Quels en sont en effet les éléments essentiels[3] ?

Trois exemples et un principe la caractérisent. Les trois exemples sont l’épingle de la manufacture, le clou du forgeron, l’habillement du journalier. Grâce à la division du travail, dix-huit ouvriers fabriquent ensemble peut-être deux cents fois autant d’épingles qu’ils en fabriqueraient si chacun travaillait de son côté, un forgeron-cloutier fabrique près de dix fois plus de clous dans sa journée qu’un forgeron ordinaire, un humble journalier de nos pays, enfin, est incomparablement mieux vêtu, abrité, nourri, qu’un monarque africain.

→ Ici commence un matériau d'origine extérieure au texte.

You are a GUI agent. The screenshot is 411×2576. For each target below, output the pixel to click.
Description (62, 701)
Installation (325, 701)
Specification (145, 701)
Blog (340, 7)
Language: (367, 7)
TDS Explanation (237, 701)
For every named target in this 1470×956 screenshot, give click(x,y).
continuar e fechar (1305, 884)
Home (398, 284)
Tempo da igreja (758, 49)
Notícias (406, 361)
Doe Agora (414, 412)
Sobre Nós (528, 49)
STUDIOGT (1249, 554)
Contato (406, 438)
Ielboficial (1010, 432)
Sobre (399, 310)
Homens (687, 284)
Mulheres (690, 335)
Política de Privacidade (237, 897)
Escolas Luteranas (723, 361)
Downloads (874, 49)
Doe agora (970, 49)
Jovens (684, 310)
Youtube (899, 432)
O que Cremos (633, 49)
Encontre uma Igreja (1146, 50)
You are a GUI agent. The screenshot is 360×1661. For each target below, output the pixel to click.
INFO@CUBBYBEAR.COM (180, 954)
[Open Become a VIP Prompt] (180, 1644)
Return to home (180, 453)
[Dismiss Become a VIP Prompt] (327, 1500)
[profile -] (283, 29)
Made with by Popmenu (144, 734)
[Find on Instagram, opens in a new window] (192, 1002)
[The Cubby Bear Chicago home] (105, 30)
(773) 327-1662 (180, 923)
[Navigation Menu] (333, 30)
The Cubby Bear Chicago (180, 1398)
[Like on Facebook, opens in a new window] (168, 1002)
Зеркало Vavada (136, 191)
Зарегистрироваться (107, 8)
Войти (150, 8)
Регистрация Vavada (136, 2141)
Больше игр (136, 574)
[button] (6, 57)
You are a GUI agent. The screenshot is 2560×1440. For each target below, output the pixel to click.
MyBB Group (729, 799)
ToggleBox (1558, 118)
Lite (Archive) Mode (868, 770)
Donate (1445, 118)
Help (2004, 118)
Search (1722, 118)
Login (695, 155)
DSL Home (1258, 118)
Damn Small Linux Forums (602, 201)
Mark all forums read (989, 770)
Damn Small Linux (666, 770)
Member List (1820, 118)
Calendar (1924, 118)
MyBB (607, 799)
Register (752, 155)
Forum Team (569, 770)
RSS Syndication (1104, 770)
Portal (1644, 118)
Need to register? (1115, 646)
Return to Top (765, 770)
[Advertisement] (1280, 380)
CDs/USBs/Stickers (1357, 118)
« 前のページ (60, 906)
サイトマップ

Et à quel principe est dû cet accroissement de la richesse générale ? À l’échange. Obéissant à leur penchant inné pour l’échange, apparenté lui-même à leur désir de persuader[4], les individus entrent en rapports d’affaires. Chacun comprend qu’il a intérêt à produire telle espèce d’objets dont ses semblables ont besoin, afin d’obtenir d’eux en retour tels autres objets dont il a besoin lui-même. Ainsi naît spontanément, pourrait-on dire, du calcul utilitaire des particuliers, cette organisation si conforme à l’intérêt commun.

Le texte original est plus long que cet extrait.